**THE PROBLEM:**
Whenever a line in the data contains "computer", show that line.
=====
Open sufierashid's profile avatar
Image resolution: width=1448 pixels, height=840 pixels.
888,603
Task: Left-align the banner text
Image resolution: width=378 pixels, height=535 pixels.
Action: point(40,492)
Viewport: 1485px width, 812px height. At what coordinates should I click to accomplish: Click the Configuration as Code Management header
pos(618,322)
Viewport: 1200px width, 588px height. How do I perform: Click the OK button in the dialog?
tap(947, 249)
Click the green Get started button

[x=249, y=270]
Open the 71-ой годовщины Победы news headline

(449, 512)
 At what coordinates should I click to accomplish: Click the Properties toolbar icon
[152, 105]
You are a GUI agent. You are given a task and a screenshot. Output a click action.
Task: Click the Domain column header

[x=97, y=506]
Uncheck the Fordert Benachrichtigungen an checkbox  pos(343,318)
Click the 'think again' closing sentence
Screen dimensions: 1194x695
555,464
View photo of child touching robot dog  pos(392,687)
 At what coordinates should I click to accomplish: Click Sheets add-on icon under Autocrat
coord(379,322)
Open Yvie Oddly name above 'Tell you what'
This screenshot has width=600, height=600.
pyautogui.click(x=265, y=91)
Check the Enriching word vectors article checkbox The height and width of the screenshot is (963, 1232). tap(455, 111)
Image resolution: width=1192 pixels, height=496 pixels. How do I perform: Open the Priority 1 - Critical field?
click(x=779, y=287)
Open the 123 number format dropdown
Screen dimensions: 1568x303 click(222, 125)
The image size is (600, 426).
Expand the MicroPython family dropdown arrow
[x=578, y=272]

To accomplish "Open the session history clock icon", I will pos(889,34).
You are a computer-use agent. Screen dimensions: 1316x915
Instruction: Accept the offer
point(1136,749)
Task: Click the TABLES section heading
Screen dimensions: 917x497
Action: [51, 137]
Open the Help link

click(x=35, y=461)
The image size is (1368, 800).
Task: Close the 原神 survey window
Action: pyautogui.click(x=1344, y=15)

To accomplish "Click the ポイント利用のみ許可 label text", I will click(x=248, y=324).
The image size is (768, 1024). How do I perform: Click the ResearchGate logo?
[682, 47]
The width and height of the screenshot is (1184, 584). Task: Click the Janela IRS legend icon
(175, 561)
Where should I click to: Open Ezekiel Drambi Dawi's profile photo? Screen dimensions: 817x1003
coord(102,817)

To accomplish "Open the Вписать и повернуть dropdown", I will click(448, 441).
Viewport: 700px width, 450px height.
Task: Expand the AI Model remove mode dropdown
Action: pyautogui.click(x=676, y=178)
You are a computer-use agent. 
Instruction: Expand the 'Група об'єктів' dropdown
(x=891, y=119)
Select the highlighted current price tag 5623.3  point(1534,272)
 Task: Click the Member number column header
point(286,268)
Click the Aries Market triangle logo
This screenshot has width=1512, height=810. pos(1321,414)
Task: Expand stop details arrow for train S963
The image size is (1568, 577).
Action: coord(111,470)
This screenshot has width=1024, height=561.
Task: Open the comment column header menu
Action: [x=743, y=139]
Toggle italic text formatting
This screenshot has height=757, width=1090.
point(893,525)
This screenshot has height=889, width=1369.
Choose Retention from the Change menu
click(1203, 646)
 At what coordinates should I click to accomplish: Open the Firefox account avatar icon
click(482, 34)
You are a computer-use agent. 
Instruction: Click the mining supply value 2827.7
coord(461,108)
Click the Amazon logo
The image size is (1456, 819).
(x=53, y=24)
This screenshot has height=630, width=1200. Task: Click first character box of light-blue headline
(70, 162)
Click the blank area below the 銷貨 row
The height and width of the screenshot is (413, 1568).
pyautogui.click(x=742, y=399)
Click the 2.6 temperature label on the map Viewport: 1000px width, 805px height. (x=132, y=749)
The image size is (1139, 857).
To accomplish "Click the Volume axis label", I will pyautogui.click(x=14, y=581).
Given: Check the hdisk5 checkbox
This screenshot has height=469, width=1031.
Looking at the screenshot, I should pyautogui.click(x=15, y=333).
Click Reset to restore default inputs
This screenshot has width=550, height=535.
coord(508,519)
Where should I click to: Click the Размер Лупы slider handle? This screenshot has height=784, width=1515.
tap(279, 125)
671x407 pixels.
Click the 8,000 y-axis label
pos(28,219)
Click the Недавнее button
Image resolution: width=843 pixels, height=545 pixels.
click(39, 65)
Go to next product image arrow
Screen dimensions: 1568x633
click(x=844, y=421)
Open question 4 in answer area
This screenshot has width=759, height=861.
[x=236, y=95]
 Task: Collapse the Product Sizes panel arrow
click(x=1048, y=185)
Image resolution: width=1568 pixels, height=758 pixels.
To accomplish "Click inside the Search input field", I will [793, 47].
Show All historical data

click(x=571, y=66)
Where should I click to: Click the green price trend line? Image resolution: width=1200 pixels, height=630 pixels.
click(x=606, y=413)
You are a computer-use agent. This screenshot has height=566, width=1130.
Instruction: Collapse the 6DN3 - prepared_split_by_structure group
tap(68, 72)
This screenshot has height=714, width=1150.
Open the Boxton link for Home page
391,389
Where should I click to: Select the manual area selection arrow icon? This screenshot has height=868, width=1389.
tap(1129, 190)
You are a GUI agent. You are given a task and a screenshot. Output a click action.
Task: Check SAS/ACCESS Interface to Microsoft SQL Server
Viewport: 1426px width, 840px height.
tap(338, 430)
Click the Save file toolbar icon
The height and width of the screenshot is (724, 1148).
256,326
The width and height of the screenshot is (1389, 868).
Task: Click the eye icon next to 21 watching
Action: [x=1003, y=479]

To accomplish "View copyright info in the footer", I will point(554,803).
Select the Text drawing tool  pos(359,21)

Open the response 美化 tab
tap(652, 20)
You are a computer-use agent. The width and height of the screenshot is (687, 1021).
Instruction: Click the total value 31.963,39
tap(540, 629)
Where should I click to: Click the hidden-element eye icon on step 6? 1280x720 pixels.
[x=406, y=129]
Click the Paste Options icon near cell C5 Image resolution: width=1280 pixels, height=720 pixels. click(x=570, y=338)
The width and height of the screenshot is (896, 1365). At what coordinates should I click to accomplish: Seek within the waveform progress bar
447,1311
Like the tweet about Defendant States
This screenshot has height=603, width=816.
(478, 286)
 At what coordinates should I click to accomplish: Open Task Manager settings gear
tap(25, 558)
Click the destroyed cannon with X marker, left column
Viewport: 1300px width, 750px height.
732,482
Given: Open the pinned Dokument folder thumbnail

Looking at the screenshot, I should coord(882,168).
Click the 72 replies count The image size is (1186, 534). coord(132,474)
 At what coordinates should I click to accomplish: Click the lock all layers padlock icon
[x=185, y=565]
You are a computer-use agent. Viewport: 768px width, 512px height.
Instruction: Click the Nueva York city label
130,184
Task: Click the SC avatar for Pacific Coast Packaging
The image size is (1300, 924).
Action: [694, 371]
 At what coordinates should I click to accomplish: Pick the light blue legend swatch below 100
=====
**ANSWER FOR THIS EXERCISE:**
You are a computer-use agent. Screen dimensions: 1316x915
You are a computer-use agent. 
You are a computer-use agent. 
You are a computer-use agent. This screenshot has height=566, width=1130.
You are a computer-use agent. The width and height of the screenshot is (687, 1021).
You are a computer-use agent. Viewport: 768px width, 512px height.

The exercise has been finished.